Additional school funding will not help financially struggling schools, a major think tank has warned.
The report comes after the Government announced it would invest an additional £7.1 billion into schools by 2022/23.
But Reform, the public services think tank, said increasing the budget will not close the gap between schools in surplus and those in deficit unless there is a change in the way funding is delivered.
According to the Department for Education (DfE), funding will be allocated based on need via the national funding formula, rather than on the basis of past spending decisions.
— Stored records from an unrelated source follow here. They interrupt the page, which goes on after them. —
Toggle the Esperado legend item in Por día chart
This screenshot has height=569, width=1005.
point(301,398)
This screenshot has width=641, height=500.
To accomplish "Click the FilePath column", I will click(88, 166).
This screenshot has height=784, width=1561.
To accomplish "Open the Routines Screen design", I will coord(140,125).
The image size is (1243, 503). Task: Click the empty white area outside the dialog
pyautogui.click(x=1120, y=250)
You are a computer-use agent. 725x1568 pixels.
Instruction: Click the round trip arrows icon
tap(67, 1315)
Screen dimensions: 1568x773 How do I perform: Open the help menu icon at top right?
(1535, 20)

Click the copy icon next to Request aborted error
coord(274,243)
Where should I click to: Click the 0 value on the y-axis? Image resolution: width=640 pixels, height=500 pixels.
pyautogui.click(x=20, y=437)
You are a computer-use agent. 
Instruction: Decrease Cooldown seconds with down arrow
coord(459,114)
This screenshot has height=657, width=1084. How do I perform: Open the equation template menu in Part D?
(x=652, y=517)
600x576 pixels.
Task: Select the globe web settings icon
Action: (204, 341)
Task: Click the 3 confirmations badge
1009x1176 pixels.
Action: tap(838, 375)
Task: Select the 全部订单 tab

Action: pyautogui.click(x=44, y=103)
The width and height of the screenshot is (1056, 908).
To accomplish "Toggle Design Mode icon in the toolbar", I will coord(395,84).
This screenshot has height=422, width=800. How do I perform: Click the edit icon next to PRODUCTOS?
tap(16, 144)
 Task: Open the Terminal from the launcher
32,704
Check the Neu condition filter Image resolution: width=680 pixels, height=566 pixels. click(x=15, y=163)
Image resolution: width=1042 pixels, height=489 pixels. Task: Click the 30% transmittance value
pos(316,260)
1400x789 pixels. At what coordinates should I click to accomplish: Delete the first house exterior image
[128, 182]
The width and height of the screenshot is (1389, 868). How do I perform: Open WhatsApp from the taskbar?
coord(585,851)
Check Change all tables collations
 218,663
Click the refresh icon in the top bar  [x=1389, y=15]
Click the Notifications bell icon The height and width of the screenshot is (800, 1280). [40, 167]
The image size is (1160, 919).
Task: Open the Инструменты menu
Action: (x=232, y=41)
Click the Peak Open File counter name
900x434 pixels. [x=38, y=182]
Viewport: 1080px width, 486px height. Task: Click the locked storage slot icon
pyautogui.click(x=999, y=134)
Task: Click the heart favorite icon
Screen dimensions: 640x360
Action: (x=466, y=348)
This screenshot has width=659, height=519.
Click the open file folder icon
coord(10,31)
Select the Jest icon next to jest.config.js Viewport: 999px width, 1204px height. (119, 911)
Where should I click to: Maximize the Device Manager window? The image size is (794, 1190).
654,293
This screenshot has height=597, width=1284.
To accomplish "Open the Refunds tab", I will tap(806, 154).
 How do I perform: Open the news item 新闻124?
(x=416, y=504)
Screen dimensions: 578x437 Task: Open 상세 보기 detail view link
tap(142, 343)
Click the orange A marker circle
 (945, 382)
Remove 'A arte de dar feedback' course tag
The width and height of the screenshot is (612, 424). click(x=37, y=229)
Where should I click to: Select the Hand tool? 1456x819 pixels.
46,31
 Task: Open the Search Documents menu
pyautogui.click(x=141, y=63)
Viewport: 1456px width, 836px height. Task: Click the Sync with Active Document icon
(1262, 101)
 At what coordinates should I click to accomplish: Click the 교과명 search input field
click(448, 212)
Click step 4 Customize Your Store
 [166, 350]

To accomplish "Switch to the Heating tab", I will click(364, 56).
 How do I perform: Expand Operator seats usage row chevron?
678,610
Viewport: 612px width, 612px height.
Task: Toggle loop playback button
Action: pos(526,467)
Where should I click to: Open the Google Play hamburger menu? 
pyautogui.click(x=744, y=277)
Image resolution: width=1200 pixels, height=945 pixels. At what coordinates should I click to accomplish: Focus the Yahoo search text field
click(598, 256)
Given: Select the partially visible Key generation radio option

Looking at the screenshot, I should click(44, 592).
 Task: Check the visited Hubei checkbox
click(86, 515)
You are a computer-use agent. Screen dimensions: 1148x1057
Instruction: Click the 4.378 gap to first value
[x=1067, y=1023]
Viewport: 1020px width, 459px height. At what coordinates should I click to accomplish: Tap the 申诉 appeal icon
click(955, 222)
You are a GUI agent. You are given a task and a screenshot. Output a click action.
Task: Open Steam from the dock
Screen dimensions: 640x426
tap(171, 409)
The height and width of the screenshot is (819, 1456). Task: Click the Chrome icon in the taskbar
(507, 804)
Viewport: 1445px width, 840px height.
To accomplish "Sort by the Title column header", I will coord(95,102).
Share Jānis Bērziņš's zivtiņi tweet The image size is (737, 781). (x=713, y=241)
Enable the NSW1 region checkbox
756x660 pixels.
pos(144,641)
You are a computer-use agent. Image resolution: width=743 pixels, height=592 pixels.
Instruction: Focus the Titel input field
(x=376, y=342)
Reform has urged the DfE, however, to follow the former principle after a recent study revealed that distributing “excess” surpluses to schools in the red could wipe out deficits in four out of every five schools in England.
The latest data suggests that 28 per cent of local authority maintained secondary schools and 8 per cent of maintained primary schools were in deficit in 2018-19.
Around 36 per cent of secondary schools and 42 per cent of primary schools, meanwhile, enjoyed “excessive” surpluses last year.
Likewise, a total of 195 academy trusts reported a deficit in 2017-18, compared to 185 the previous year, representing around 6.4 per cent of all trusts.
Commenting on the paper, Reform’s Luke Heselwood said: “Extra cash for schools is welcome, but it must be well spent.
“A universal ‘levelling-up’ approach risks wasting taxpayers’ money, while failing to sufficiently help those schools in financial hardship.”
Responding to the report, a DfE spokesperson said directing funding to schools based on their historic spending decisions would be a “retrograde and unfair approach”.